##### Texte fourni

[Géopolitique] Chine − Océanie : une percée stratégique
Même si plus de 5 000 kilomètres séparent Pékin de Canberra, l’Océanie se trouve dans un périmètre proche des intérêts chinois. La présence de très anciennes communautés chinoises (d’origine hakka ou cantonaise) dans cette partie du monde conjuguée à un réel savoir-faire chinois en matière d’infrastructures ne laisse pas les acteurs océaniens indifférents à l’intérêt soutenu que porte la capitale chinoise à cette région frontalière du sud de la mer de Chine. Au reste, Pékin est devenu un partenaire essentiel de tout le Pacifique Sud. En dépit de relations parfois houleuses avec l’Australie, la Chine accorde des prêts généreux via la China Exim Bank pour la réalisation de grands travaux en Papouasie-Nouvelle-Guinée, pour ne citer qu’un exemple. Par ailleurs, la Chine compte à ce jour parmi les principaux pourvoyeurs d’aide en Océanie après toutefois l’Australie, l’Union européenne, les États-Unis, la Nouvelle-Zélande ou le Japon suivant le montant retenu. Les Occidentaux brandissent le piège de la dette comme à Tonga où les prêts chinois atteignent 45 % du PIB. Même constat aux Samoa où les financements se sont multipliés depuis 20 ans. Pour la Chine, l’enjeu est double : sanctuariser et raccourcir ses Nouvelles Routes de la soie la reliant avec les ports d’Amérique latine. La visite du président Xi Jinping en novembre 2024 à Lima au Pérou rappelle cette nécessité pour Pékin de se ménager une profondeur stratégique dans ce vaste espace maritime qui pourrait devenir l’un des principaux théâtres de compétition voire d’affrontement entre les puissances.

##########
##### Données affichées

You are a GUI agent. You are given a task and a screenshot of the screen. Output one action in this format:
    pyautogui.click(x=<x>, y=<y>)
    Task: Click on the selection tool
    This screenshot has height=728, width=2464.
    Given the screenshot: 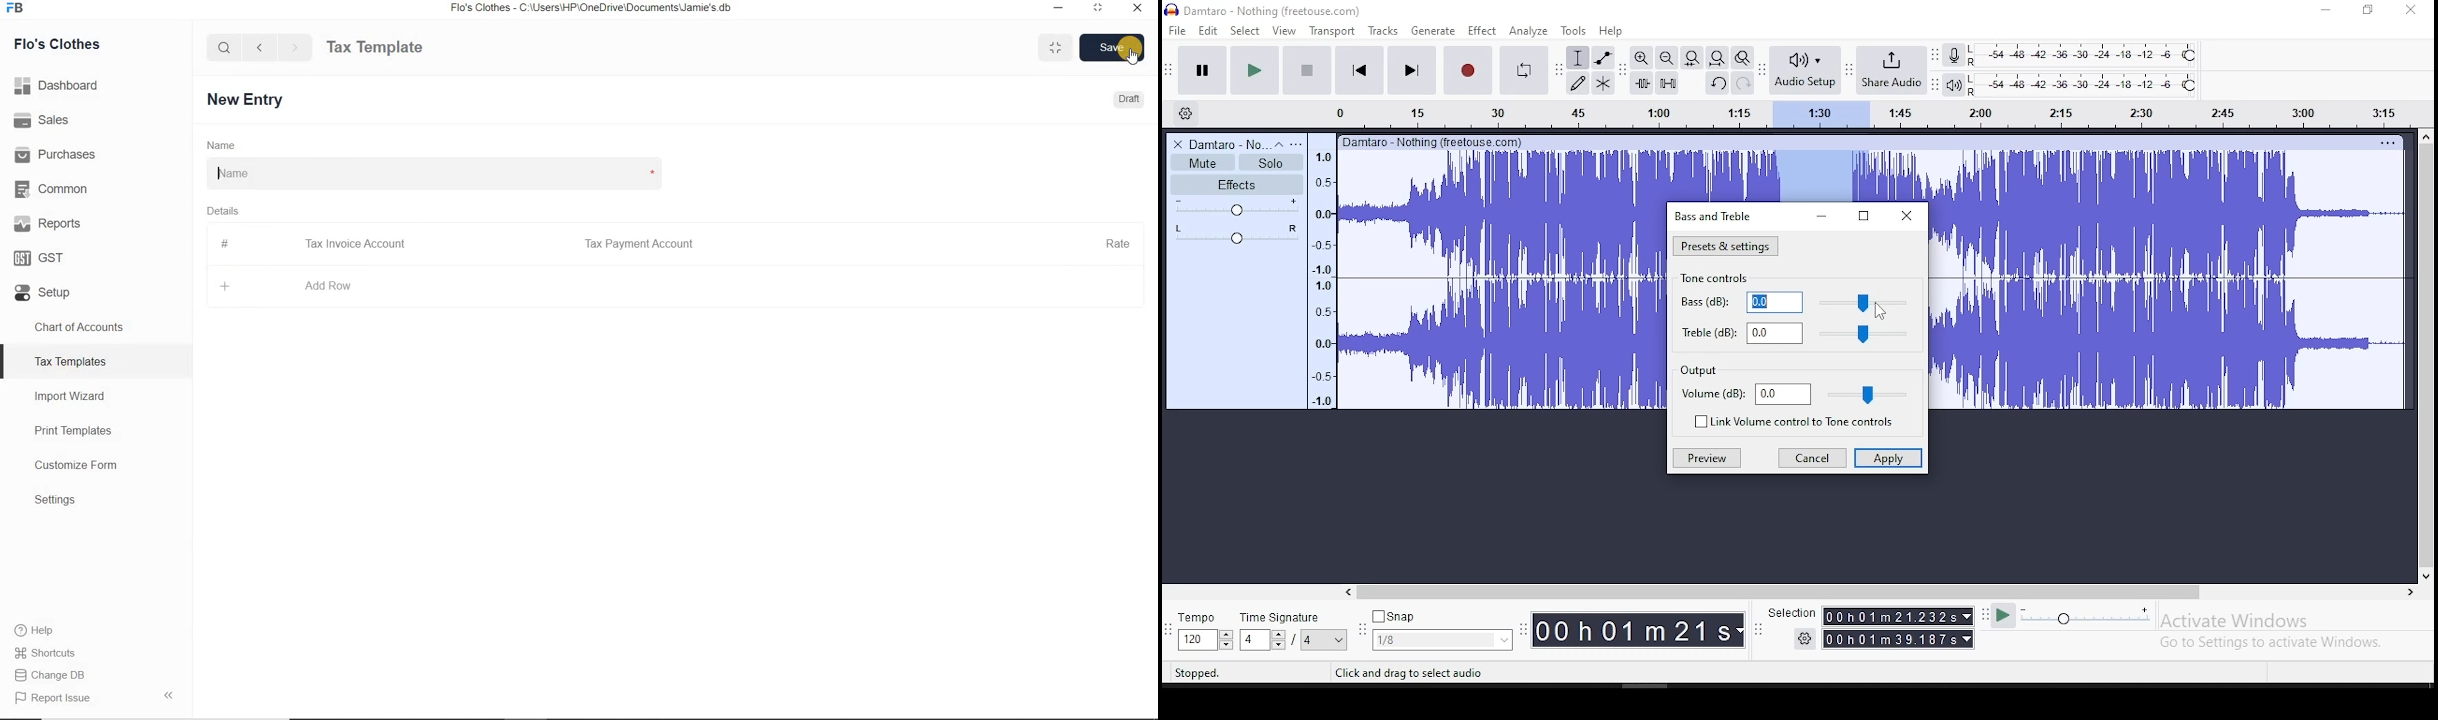 What is the action you would take?
    pyautogui.click(x=1579, y=58)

##########

• [Consignes de l'exercice]
a – D'après le texte fourni, quelle part du PIB les prêts chinois atteignent-ils à Tonga ?
b – Reproduisez à l'identique les lignes des enregistrements, depuis leur début jusqu'à la ligne contenant « This screenshot has », celle-ci incluse.
Les enregistrements n'ont aucun lien avec le texte fourni.

• [Réponses attendues]
a – 45 % du PIB.

b –
You are a GUI agent. You are given a task and a screenshot of the screen. Output one action in this format:
    pyautogui.click(x=<x>, y=<y>)
    Task: Click on the selection tool
    This screenshot has height=728, width=2464.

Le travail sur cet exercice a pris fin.